_Exercise instructions_
Print exactly the line that contains "Screen dimensions: 798x916" along with every line beneath it to the end of the records below, and omit pictures.

Top of Source records

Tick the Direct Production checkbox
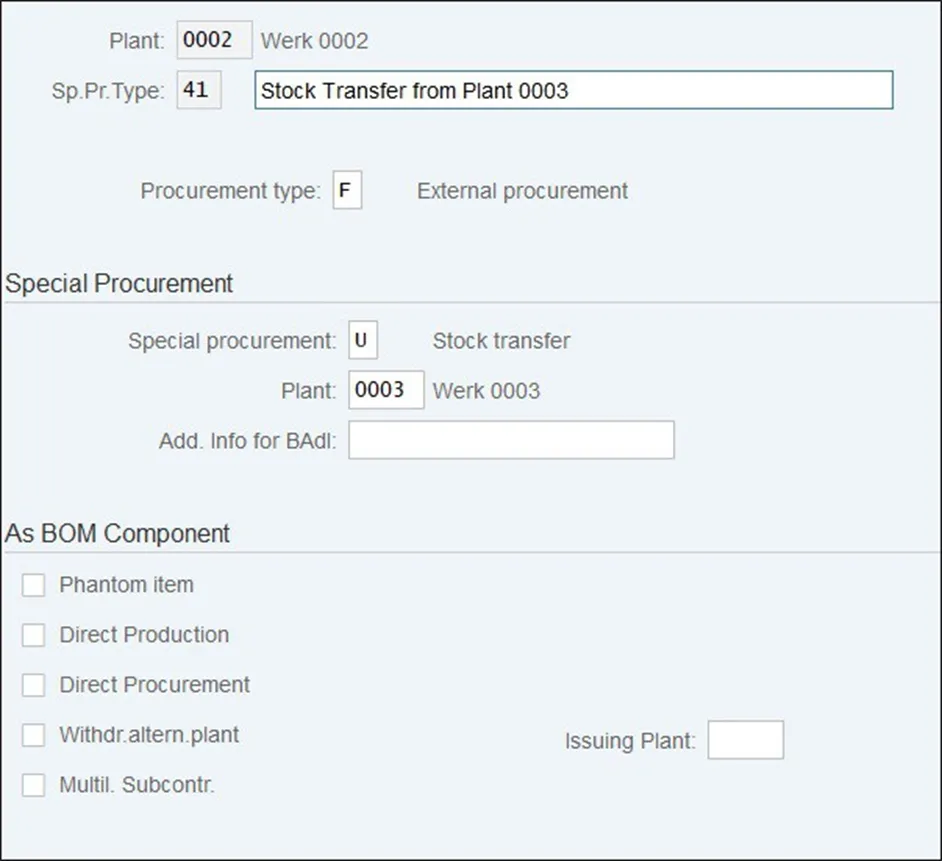Screen dimensions: 942x861 click(x=34, y=635)
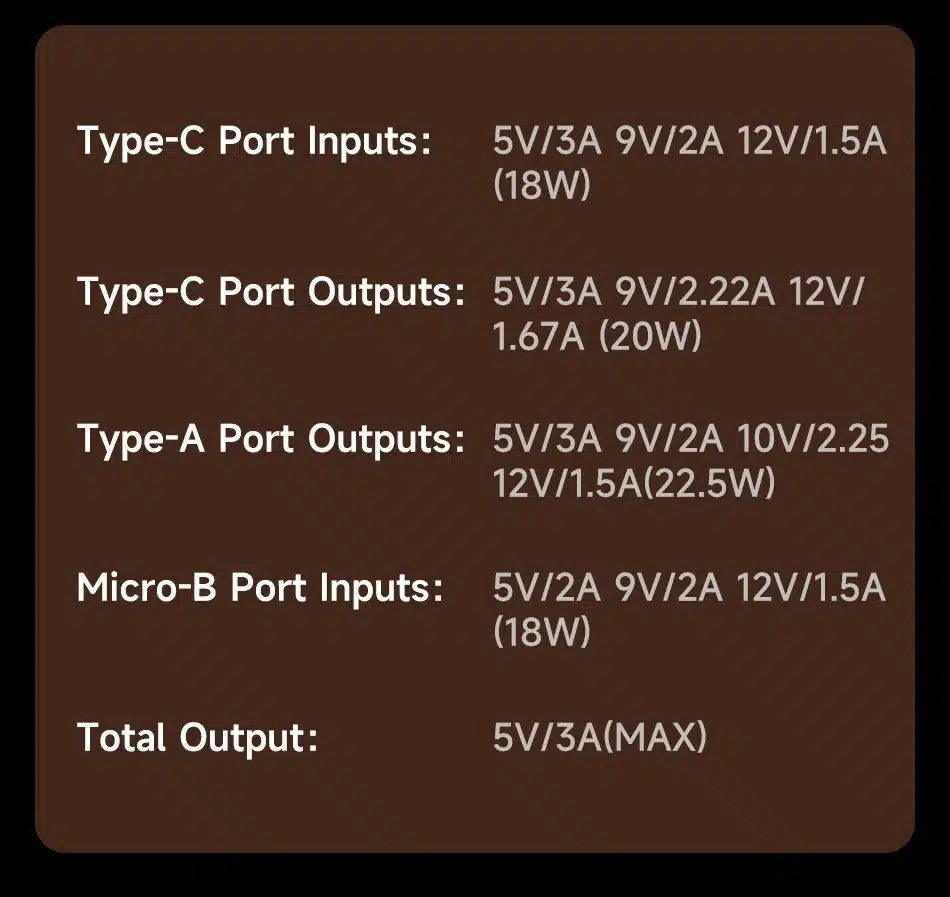Select 9V/2A in the Type-A Outputs row
This screenshot has width=950, height=897.
(x=668, y=439)
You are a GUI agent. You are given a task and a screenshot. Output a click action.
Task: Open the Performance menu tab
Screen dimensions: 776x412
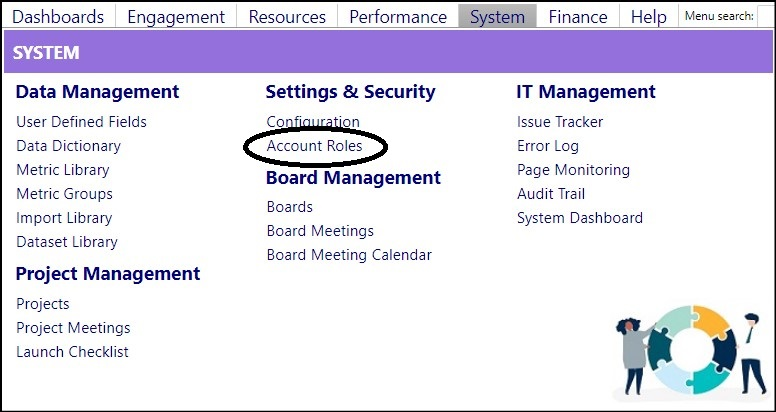(398, 17)
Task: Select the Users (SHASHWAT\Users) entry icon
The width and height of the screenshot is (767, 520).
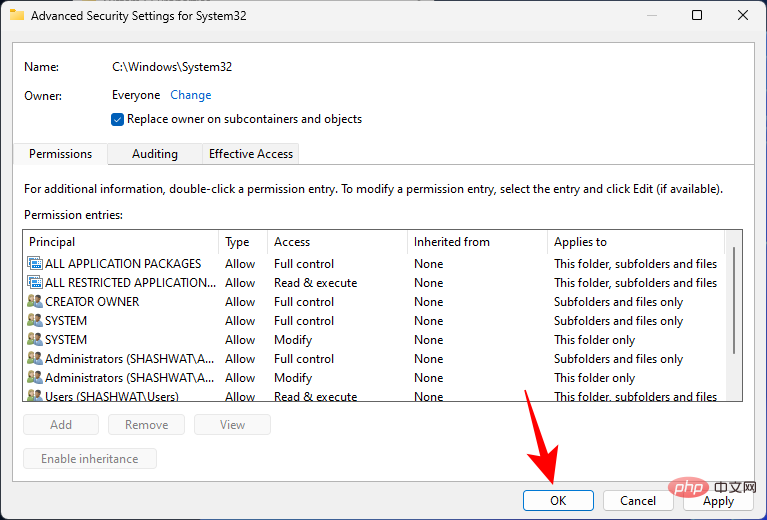Action: coord(35,396)

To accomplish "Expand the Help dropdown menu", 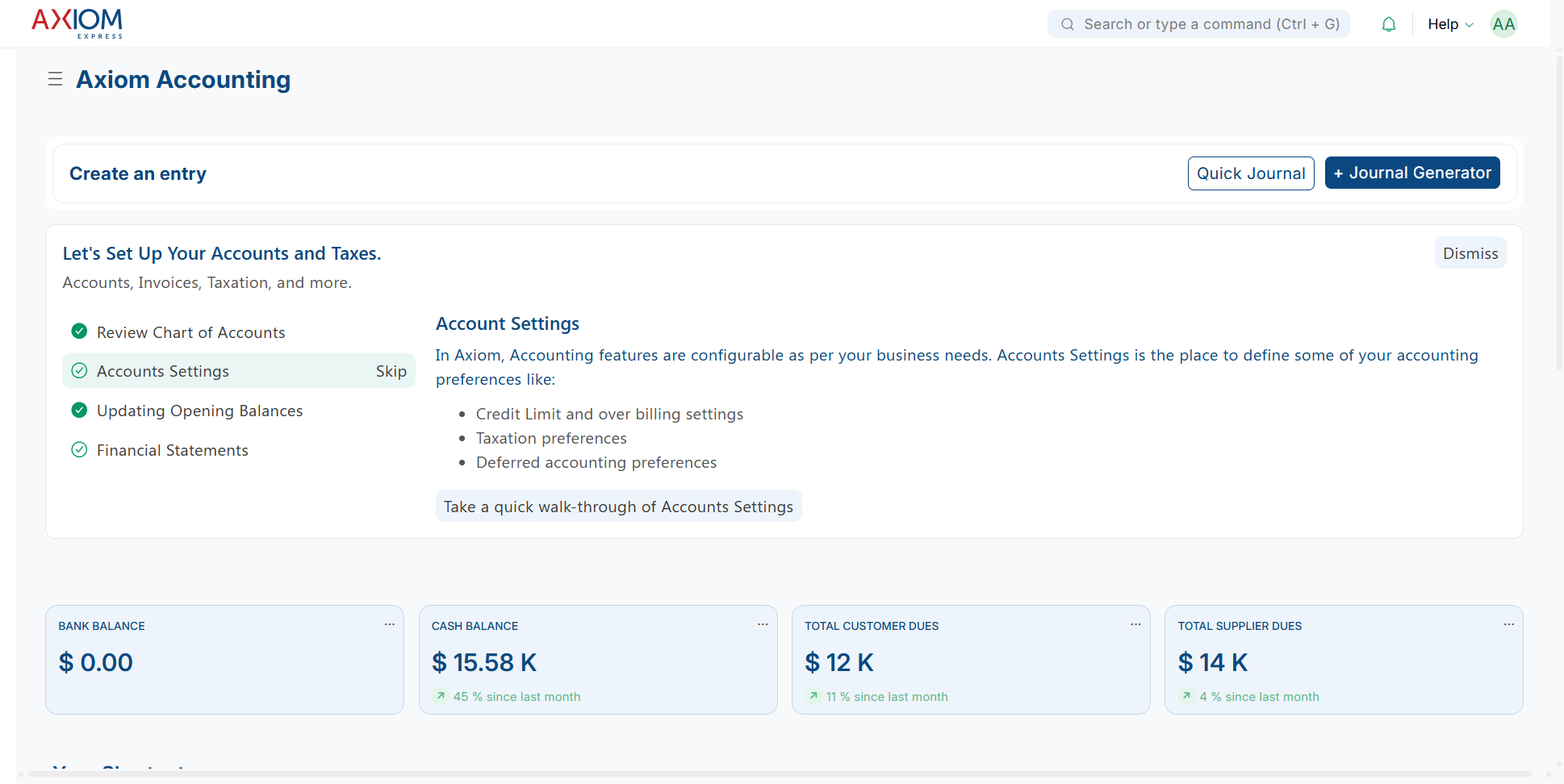I will [x=1450, y=24].
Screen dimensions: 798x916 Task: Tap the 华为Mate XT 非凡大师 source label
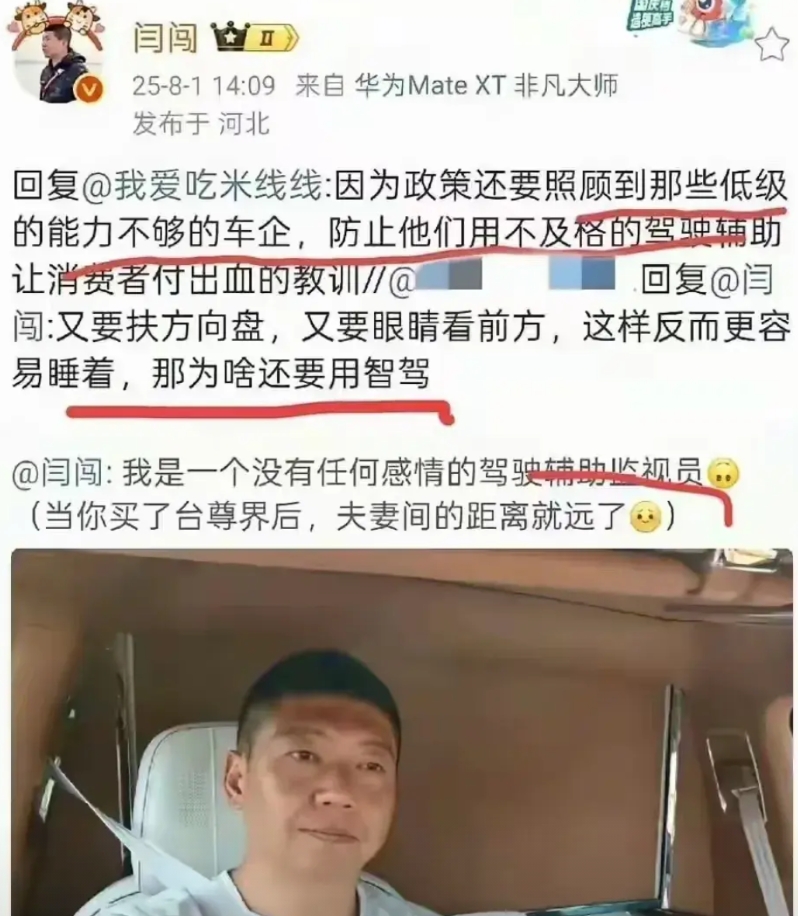[486, 86]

Bottom of Source records

_Solution_
Screen dimensions: 798x916 Task: Tap the 华为Mate XT 非凡大师 source label
[486, 86]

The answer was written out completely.